Ganhei um livro de presente do meu amigo.
Não há coisa que eu mais goste que ler.
Ler é uma compulsão, se começo, é difícil parar, só se o livro me irrita.
Se isso acontece, não falo mal dele, pode ser que outro goste, apenas paro, tenho pena do livro. As vezes torno a ler, mas por pena de mim, freio.
Mas este livro, é diferente. Não o quero rápido como os outros, também não quero abandoná-lo.
Prefiro guardar, me dar as letras em doses homeopáticas.
Lendo assim o livro me fara sentir bem em diversas partes de diferentes dias.
Para não acabar, para demorar, para gravar.
É como se fosse um chocolate raro, que come-se bem devagar, não a caixa toda, mas um a cada dia. E depois, nada de beber água em cima, o gosto vai todo embora.
As pessoas são como livros, sendo estes bem melhores, claro. Vou explicar.
Não podemos falar de alguém sem ao menos lermos seu resumo, mas só lendo o resumo fica difícil conhecer, então começamos o primeiro capítulo, mas a diferença está exatamente aí.
Se não gostamos do início do livro, podemos fechá-lo e guardar.
As pessoas não, as pessoas não só são conhecidas, ou melhor, lidas, mas também lêem.
Se a dedicatória de uma pessoa diz - " Ao verme que primeiro roeu as carnes do meu cadáver dedico com saudosa lembrança estas memórias postumas" * - Talvez jamais queiramos conhece-la, ela parece feia e sem nenhum valor. Mas se há esforço, acaba-se vendo quanta coisa boa aqueles capítulos nos reservam, então, acabamos com ciúme de emprestar a mais alguém aquela preciosidade.
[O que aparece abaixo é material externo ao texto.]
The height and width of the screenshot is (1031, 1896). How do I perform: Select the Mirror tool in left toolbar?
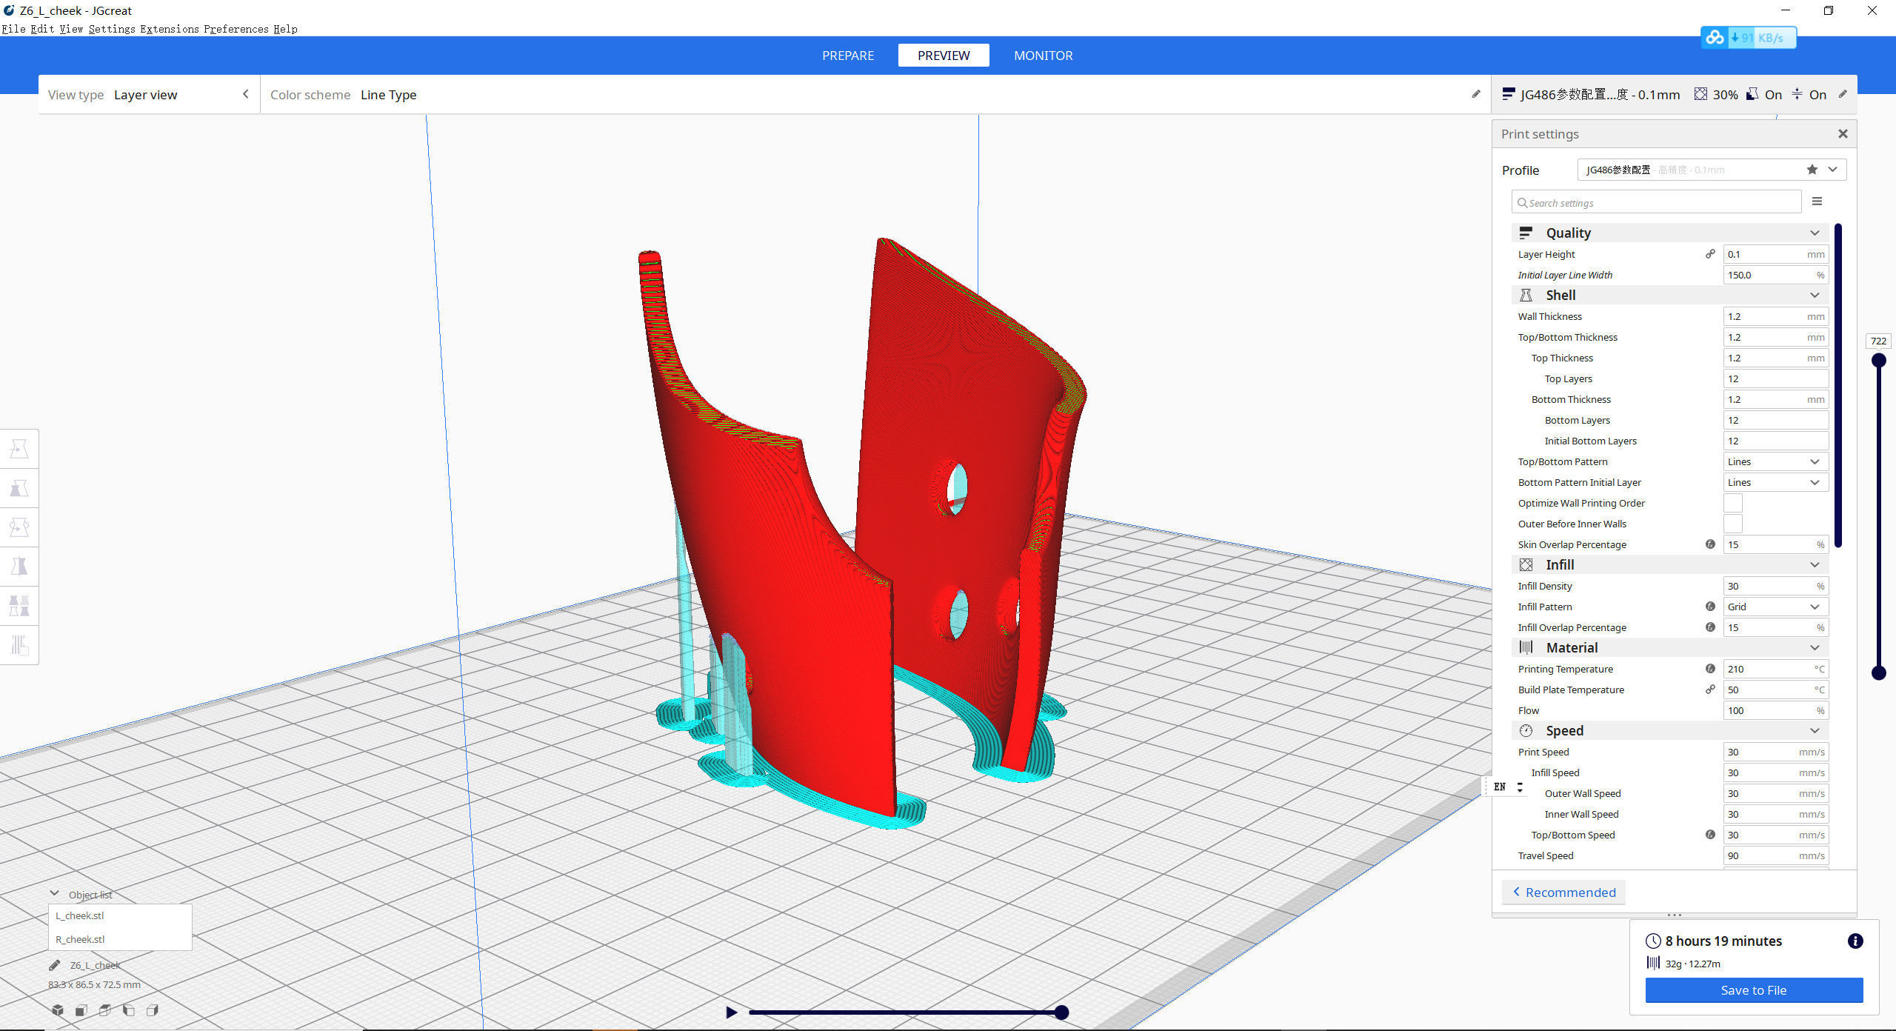[19, 567]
Há capas bonitas que nos reservam algo sem sentido, então, o melhor é fazer o mesmo que aos livros chatos, fechar e não tentar mais. Não falar mal já é um pouco mais difícil, mas, como o coração é cristão, faz-se o possível.
Mas o cuidado é o mesmo, tanto com as pessoas, como com os livros.
Pessoas são livros a serem conhecidos.